Hang in there, and I’ll write the true blog entry for today and back date it :)

You heard it here! and perhaps other places as well. People like me weblog for a variety of reasons but most of all as I think I said before it catharctic. Its a release. The stats here kinda demonstrate this as well. People at various places along the comet blog because it makes them feel better. They may blog to tell family and folks they are fine or not. A few may blog to become blogging superheroes or write explosive blogs about political corruption. Why you may read another blog is pretty interesting as well. But the article says the primary reason is not to find out the so-called inside scandal or read how authoritarian the other blogger is and that he must have the right stuff. Nope. Bzzzt. Its for entertainment :)
Now the deep question is why. What makes it a emotional and psychological release? For the millions of bloggers that don’t know what an atom or RSS is or care to find out, its not about silly syndication. Its about personal exploration. So those millions don’t really care if they are linked here or here. Its more of a personal revelation than in and out links.

We can all reach out and reach in; but for millions of us that is all that matters. All the blogging services may provide insight; but they don’t really manage or deliver what we really need.

I’ve been an avid book reader for quite some time and one of the more enjoyable weblogs I read is by an author. Vikk always whets my appetite for my own reading. My reading seems to include a lot of historic fiction these days and some pretty good action thrillers from James Rollins. I like his style and sense of impact, suspense, and the rather international scope of things. The historic novels I really enjoy are those issued by Gary Jennings like Aztec, Journeyer and others. He has this grand scope but he also talks in earthy tones about life low and high. I’ve left a few of his books wishing for more; but the greatest shopping in any number of rings for this stuff has to be Amazon. I just find so much there that i need to read.
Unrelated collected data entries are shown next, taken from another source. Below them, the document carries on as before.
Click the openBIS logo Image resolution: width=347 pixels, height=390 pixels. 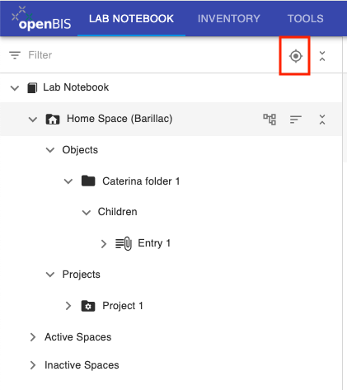coord(41,18)
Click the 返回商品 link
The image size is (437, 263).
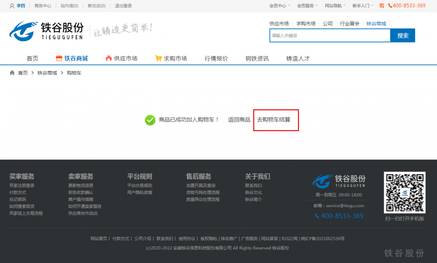click(x=239, y=119)
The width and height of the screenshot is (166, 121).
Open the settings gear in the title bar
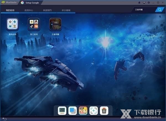(x=149, y=2)
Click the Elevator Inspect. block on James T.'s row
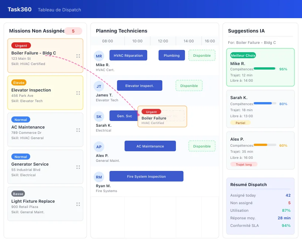The width and height of the screenshot is (302, 242). click(140, 85)
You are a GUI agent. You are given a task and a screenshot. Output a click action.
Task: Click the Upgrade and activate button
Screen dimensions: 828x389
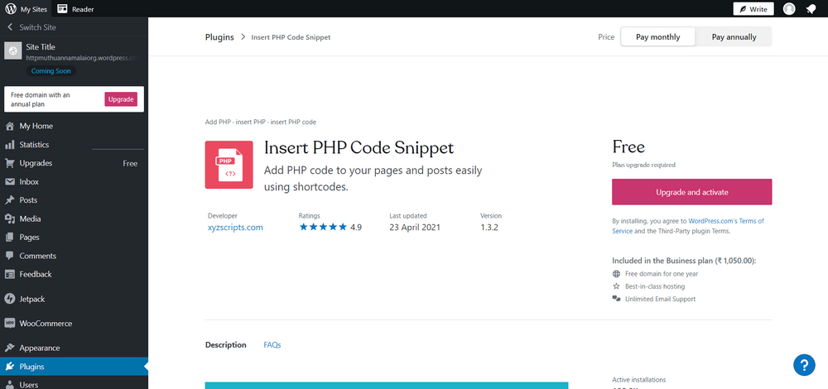(691, 192)
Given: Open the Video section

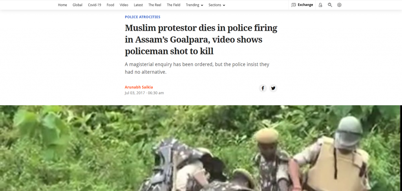Looking at the screenshot, I should tap(124, 5).
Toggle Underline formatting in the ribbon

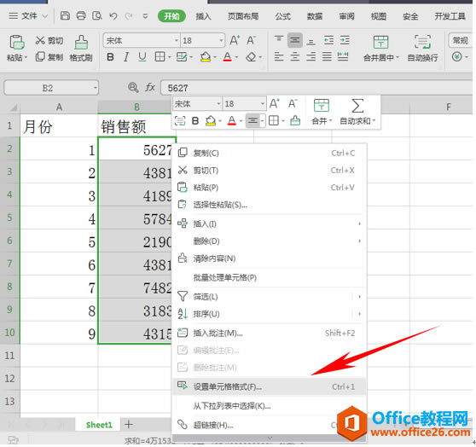click(142, 57)
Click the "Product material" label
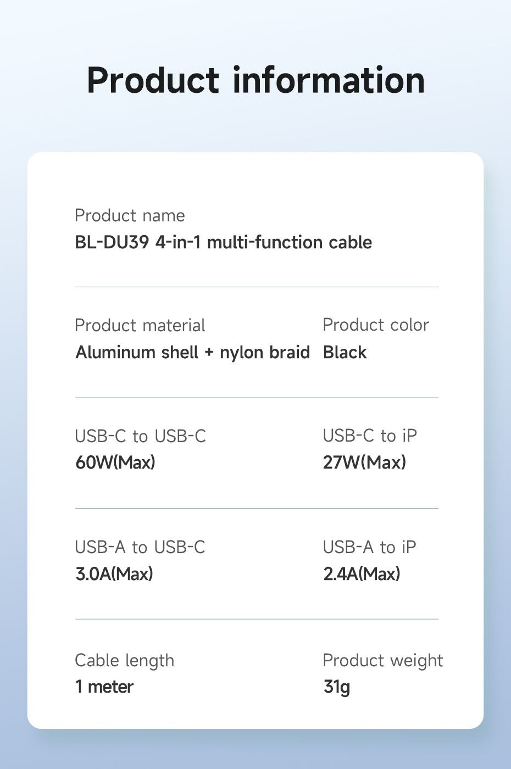The width and height of the screenshot is (511, 769). (140, 325)
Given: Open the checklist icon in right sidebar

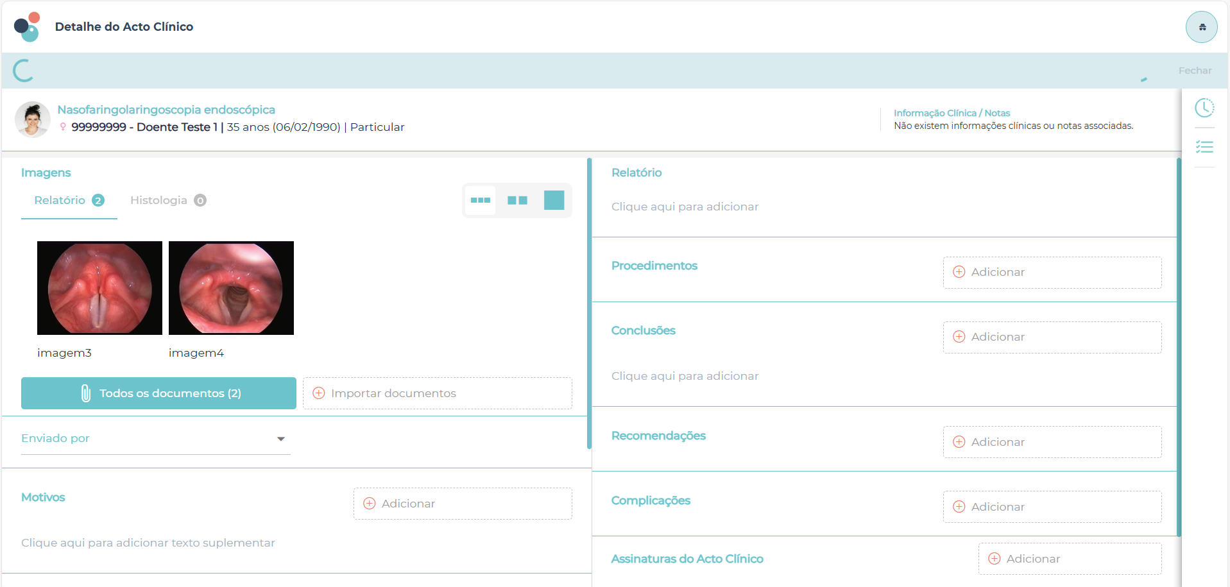Looking at the screenshot, I should (x=1204, y=148).
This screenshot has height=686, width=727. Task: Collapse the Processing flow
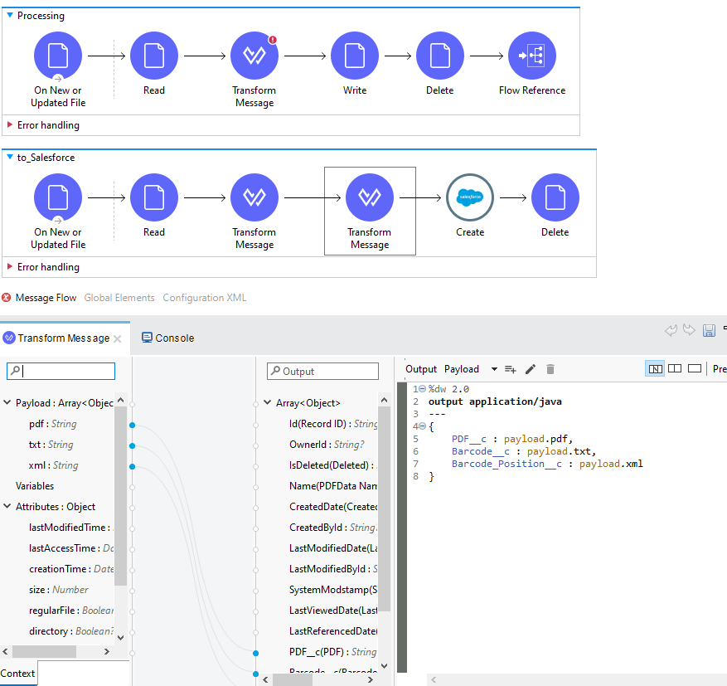(10, 16)
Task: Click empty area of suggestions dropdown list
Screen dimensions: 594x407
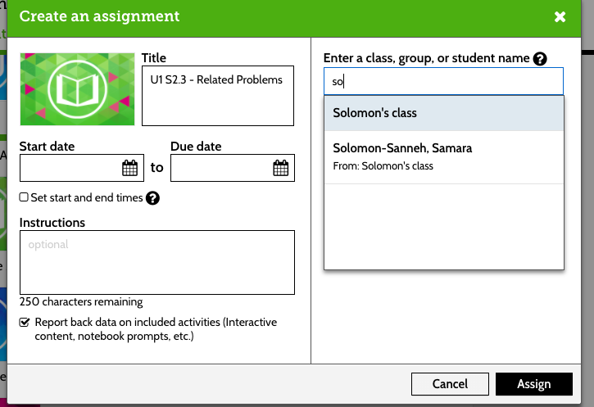Action: [x=443, y=227]
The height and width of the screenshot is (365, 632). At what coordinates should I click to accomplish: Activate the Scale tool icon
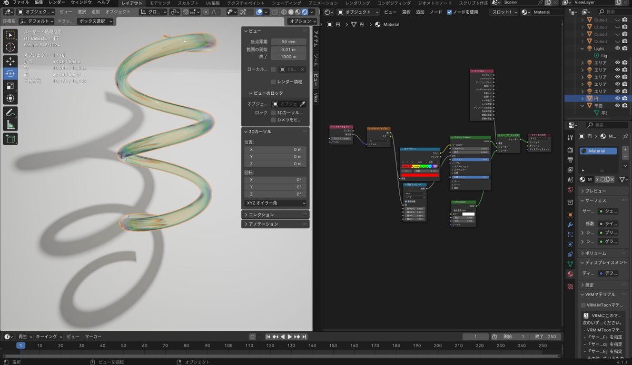[11, 86]
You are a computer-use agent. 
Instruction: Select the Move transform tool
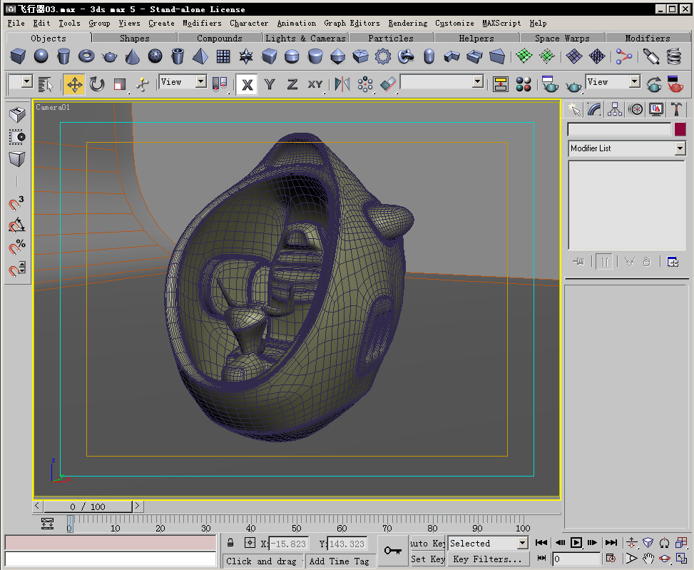(74, 84)
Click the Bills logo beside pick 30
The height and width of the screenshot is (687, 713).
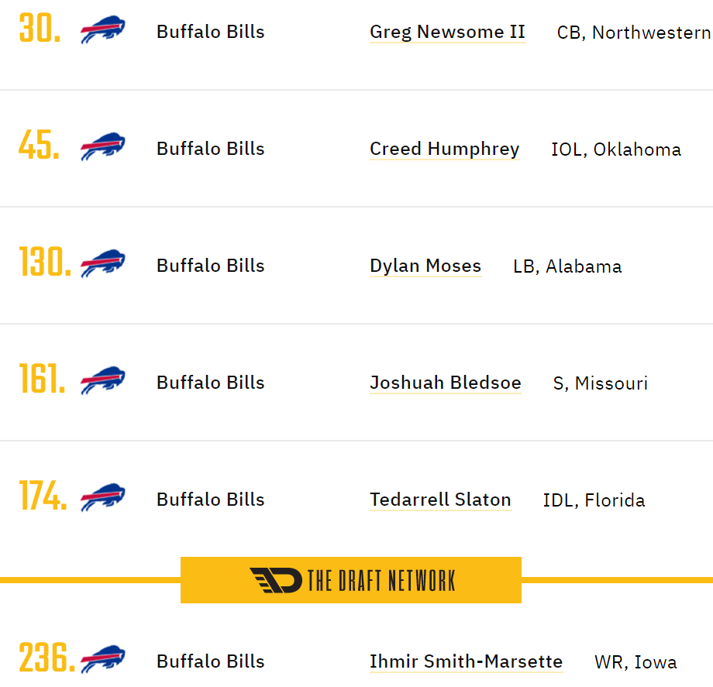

My son on the other hand cannot seem to be bothered by most reading. When I was 14, it was like my escape, my travel, my mysticism. He seems to like the more 3d computer and PlayStation gaming releases. Perhaps its just me overall and reading is not a skill that is transmitted genetically :). Its a learned thing and people pick it up, dust it off, taste it at different points in their lives. Often a book to me is a cherished release and if I read about intrepid archeologists or paleontologists I get this sense of life past.

Being a good book reader I think must be different than merely being a reader. One has to revel in its intricacy, find its message or just let the pages be steps that allow an escape. Sometimes writing a weblog entry has that same almost mystical quality. It used to be blogging over on TypePad I felt compelled to write things of quality; these days I find myself waiting and watching silently for the kids to quiet themselves down so I can consider the array of my messages.

Then I can decide for my own release that there is a book, there is a blog to read. I don’t need the movies most times. I can enjoy the book.